De madrugada os bêbados voltam para casa trocando as pernas, chorando pelos amores perdidos, os cães latem desvairados, mas eles o veem como amigos. De madrugada, os mendigos morrem de frio, outros se aquecem com vários goles de álcool e cigarros, para afugentar a solidão. Pura ilusão...
De madrugada, uma mulher amargurada espera a volta do marido que ela não sabe aonde anda. Na mesma rua, outra mulher carente de amores trai um indivíduo que não a ama. De madrugada, em outro bairro não muito longe, a mãe ajoelhada reza pelo filho ou filha que não chega da rua numa longa espera. O tic...tac...do relógio de parede parece apunhalar seu coração aflito. Oh meu Deus! Protegei as mulheres a esmo no romper da madrugada.
É de madrugada que fantasmas de outrora visitam a mente de alguém que se revira na cama, porque o sono não vem. Ainda mais que chove. E a chuva bate na vidraça trazendo à tona, pensamentos intranquilos. Boletos a pagar, a dor de um amor machucado, a saudade de alguém que se foi dessa vida. As mazelas do dia que retumbam nas paredes do quarto. De madrugada, a mente voa, mas o corpo quer dormir e não consegue, embora necessite.
De madrugada a descarga no andar de cima anuncia que há gente acordada. O filme que passa no andar térreo não diz nada. Um rosto na janela ao lado espreita a rua. Ainda chove lá fora e o apartamento antigo, com seus móveis igualmente antigos, trazem a memória do passado. Sobre a velha cristaleira, a foto dos pais recém-casados. A vida inteira pela frente, o olhar de esperança e o sorriso de afetos para a posteridade. Depois, os filhos, os netos... Quantas madrugadas passaram juntos, na alegria e na tristeza? Eu penso naquele tempo deles, de olhos nos olhos e mãos salientes, repreendidas por um tapa sutil da dama ainda pura.

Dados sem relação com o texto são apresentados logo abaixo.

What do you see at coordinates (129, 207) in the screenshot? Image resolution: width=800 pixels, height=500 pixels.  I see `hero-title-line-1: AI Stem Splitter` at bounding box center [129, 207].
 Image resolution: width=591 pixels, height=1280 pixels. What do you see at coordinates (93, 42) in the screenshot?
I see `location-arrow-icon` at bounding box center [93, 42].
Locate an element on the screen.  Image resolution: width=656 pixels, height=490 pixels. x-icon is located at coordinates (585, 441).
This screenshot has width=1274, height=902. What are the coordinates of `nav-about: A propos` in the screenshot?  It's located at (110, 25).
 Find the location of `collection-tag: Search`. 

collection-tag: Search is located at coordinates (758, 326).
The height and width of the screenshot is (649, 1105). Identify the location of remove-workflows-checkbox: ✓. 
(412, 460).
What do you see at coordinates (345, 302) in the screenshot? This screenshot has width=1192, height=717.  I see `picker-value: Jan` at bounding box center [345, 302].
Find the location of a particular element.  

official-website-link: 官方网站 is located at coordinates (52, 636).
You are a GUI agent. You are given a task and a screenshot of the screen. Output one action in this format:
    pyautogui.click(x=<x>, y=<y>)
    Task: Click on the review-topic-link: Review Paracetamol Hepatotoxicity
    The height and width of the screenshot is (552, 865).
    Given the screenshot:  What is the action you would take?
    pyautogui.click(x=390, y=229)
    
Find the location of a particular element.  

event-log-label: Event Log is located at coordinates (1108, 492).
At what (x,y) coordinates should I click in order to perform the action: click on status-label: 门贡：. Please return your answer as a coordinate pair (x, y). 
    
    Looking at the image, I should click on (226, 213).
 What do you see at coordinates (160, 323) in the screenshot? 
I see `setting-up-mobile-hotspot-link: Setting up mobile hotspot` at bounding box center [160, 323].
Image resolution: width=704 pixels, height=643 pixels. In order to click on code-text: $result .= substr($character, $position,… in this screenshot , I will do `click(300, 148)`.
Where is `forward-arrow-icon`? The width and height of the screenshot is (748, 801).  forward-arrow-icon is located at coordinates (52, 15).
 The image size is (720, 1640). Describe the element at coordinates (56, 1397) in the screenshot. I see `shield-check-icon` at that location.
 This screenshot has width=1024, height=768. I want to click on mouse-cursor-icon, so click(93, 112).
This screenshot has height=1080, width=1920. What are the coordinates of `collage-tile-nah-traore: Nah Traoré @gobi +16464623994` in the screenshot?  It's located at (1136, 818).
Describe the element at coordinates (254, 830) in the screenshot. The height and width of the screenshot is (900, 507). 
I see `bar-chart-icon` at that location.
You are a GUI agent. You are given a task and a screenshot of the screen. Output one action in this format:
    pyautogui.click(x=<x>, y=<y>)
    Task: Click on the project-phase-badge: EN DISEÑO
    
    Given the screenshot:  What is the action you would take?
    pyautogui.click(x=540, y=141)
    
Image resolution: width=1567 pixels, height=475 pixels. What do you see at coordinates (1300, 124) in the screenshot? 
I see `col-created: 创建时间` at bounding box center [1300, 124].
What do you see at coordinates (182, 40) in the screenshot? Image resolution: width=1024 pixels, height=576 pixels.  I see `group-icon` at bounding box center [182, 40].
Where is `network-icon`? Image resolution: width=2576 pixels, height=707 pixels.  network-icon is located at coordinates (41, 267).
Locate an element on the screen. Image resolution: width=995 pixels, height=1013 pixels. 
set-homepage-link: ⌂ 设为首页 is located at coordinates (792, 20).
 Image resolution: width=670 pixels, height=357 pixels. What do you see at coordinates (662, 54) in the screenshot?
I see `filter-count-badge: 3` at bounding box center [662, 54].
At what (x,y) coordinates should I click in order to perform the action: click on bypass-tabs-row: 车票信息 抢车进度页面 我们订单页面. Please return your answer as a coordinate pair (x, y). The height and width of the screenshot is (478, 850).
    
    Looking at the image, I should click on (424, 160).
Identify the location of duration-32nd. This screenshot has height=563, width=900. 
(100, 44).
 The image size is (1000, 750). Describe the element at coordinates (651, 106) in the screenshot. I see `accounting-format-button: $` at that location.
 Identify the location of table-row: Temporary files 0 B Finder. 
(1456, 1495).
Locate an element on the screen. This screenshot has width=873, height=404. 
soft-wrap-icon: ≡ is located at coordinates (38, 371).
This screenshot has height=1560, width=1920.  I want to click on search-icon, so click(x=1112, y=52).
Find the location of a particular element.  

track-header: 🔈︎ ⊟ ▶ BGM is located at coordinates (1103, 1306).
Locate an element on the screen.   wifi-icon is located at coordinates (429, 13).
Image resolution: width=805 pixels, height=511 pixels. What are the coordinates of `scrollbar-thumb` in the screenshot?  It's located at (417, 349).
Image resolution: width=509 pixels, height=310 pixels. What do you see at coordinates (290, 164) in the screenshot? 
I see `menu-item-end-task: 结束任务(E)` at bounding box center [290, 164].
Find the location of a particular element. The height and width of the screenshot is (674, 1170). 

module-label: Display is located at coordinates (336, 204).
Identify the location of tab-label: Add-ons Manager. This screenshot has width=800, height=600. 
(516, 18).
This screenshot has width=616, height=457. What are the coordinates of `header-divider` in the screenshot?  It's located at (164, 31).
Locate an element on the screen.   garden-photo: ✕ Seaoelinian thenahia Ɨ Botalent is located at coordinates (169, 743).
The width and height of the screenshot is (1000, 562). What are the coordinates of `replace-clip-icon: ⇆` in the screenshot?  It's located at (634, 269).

De repente, um galo canta distante, imponente, anunciando o romper da aurora. A manhã se anuncia e o dia vem, inevitável como a morte. Desconstruo a impressão de que nada acontece de madrugada: a vida não para e é tão rara, feito na canção de Lenine. Que beleza, que honra, percebê-la, contemplá-la, vê-la parir o dia sem agonia. Mais um dia chega com diversas possibilidades. Sua roupagem mais criativa? Na minha modesta opinião: o acaso, que traz com ele, os melhores momentos da existência. Vamos viver e romper as madrugadas.